## EXTRACT
— begin —

Lost Decade Lingers as Emerging-Market Stocks Trail U.S. Peers

The beginning of the end of cheap money was heralded as the moment emerging-market stocks would reverse a decade spent in the shadow of their developed-nation peers. 

It’s turning out to be anything but.

After a three-week rally in October that briefly raised hopes of a comeback, the benchmark gauge for the group has sunk back, reaching a 20-year low relative to its main U.S. counterpart. That’s providing early evidence that while global markets are adjusting to the idea of less stimulus from central banks including the Federal Reserve, emerging markets are failing to get much traction.

Laggards for a Decade and Counting: Emerging-Market Stocks

It’s a familiar story. Despite faster growth and cheaper valuations, developing-nation equities have trailed the U.S. for most of the past 11 years. But, as Fed tapering loomed, money managers including Goldman Sachs Group Inc. and Bank of America Corp. saw a new commodity cycle and corporate growth ushering in an era of primacy for them. Instead, what some investors have described as the emerging-market “lost decade” only seems to be extending.

— end —

## DATA BLOCK

— begin —

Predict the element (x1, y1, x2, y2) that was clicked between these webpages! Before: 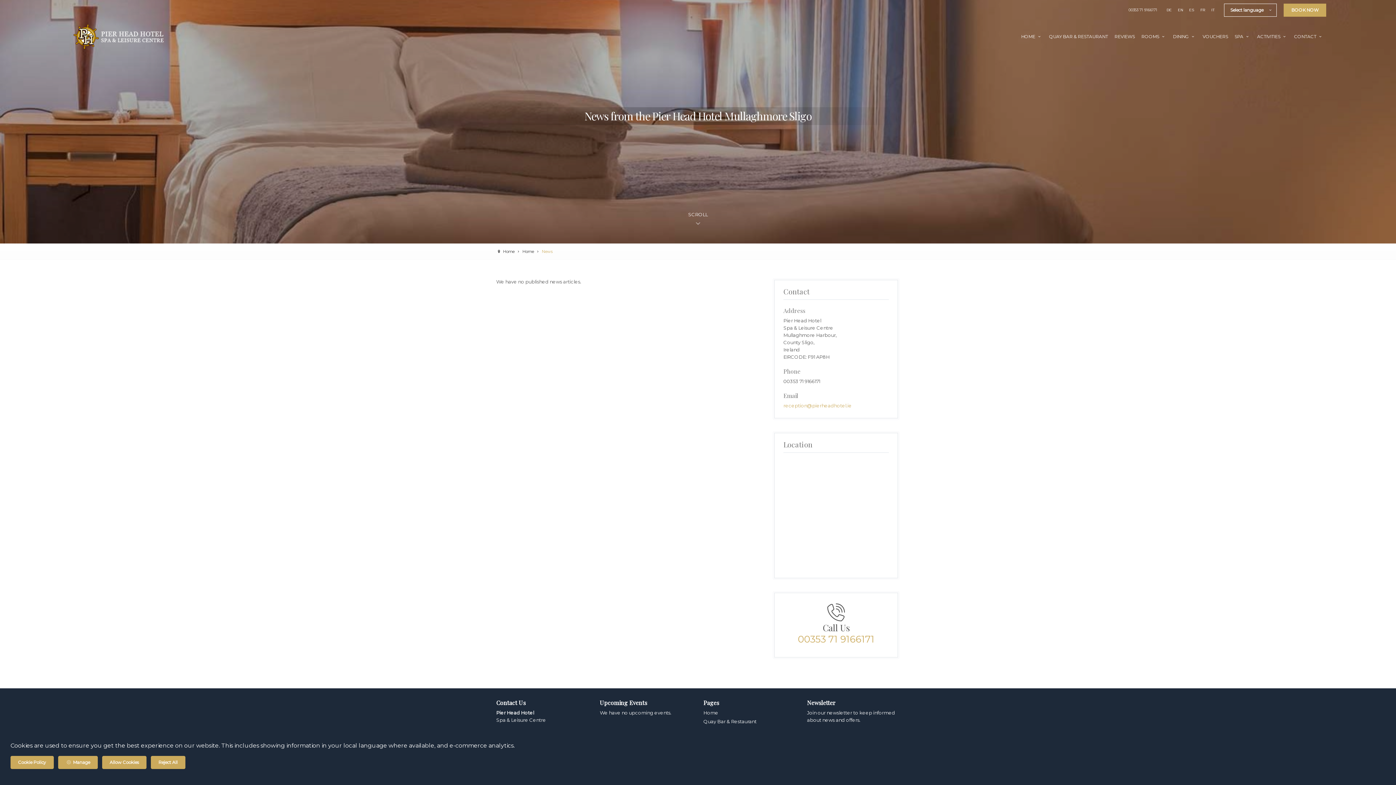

— end —

## BRIEF
From the article on emerging-market stocks, write out the passage starting with "Lost Decade Lingers" and going on through "their developed-nation peers.", word for word.

## ANSWER TO THIS TASK
Lost Decade Lingers as Emerging-Market Stocks Trail U.S. Peers

The beginning of the end of cheap money was heralded as the moment emerging-market stocks would reverse a decade spent in the shadow of their developed-nation peers.